Time to change the fantasy. Aesthetics are out of fashion. Elites are out of fashion. No one goes to babbling brooks in alpine meadows except in a shampoo ad. New but familiar-sounding utilitarian rationales for national parks abound. In Australia the parks system is directly seen as linked to the health system. “Feeling blue? Touch green.” People are literally prescribed visits to nature if they’re depressed or ill. Are we heading this way?
Parks have been “ablist,” the pundits now say. That is, they aren’t accessible to those with disabilities. So we have wheelchair walks, and we will have the much reviled, much debated, Brewster Skywalk at the Columbia Icefields.

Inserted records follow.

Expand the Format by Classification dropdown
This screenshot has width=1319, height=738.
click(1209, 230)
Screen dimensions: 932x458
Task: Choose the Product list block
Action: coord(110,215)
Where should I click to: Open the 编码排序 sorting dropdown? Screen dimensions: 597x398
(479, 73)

We have urban outreach.
The reigning fantasy is one I would call Parks without Borders/Parcs sans frontières. The idea is expansionist. Wildlife migration routes, for instance, lead in and out of parks and have inspired plans to link parks and reach out to more territory. There are plans to bring back bison, to restore Aboriginal presence. There is Y2Y, with its aim to connect all the parks from Yellowstone to Yukon. Remote places, natural and wilder places, seem to promise lessons on how we might manage the rest of our earthly territory. Everywhere, we see clues about what is to come.
Artists have been an enduring presence in the parks since the CPR commissioned Marmaduke Matthews to paint scenery as the tracks pushed west, and the Group of Seven wandered around Yoho’s Lake O’Hara. And the artists are still with us. But they’re not after beauty anymore. Jan Kapitoff paints retreating glaciers out of a concern for climate change. I asked Nancy Townshend, author of the forthcoming Artistic Responses to the Canadian Rockies, Purcell Mountains and Selkirk Mountains 1809–2012, what she thought was the new vision. “Maybe parks will save the world,” she said.

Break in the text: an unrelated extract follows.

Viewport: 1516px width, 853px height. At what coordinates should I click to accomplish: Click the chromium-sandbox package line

But playing God is tricky. You can get tripped up in your ideologies. “Park” as an abstraction defined by words is easy to manipulate; in the execution it’s messier. One keel remains in the wobbling ship that is Parks Canada, and that is the tenet of emptiness. Today no one in Parks management has much use for Banff townsite. It has “zero conservation value,” one Parks insider tells me. Perhaps. But it has huge historical value, and continues to despite the number of teardowns—the Frank Lloyd Wright-designed pavilion, demolished in 1938, is one that comes to mind.
We have seen the dangers of whole landscapes, living environments, guided by the hand of man when the hand of man is guided by politics and fashion, when testimony and the traces of the people who knew the place best are forgotten. I’m just asking: what if, like Mabel Williams, we are wrong?
On a cold, black night in January, I am at The Edge Gallery in Canmore at an exhibition memorializing Wheeler House, which existed, until one year ago, in Banff. It was the summer home of Arthur Wheeler, grandfather of the local climbing community. Wheeler House became a flashpoint in Banff when Parks Canada decided to demolish it. It had been standing vacant for years. Jenny Compton, Arthur’s great-granddaughter, wanted it saved and told the Parks Commissioner she would raise the money.
But the house stood in a newly designated wildlife corridor. So, despite protests and promises, it is gone. The watercolours, photographs and children’s illustrations on the walls of the gallery show a charming log cabin with a pond set among trees. And they are all that remain, a moment in time. Another superintendent, at another moment in time, might have chosen to restore this historic home so that park visitors could visit and learn some human history. But no. He was in the grip of an idea. Wildlife needed its newly defined corridor. People should not clutter the landscape with their dwellings. Nobody lived here. This park is a fresh slate. What will it be now?
Katherine Govier is the author of nine novels and three short story collections, and the editor of two collections of travel essays.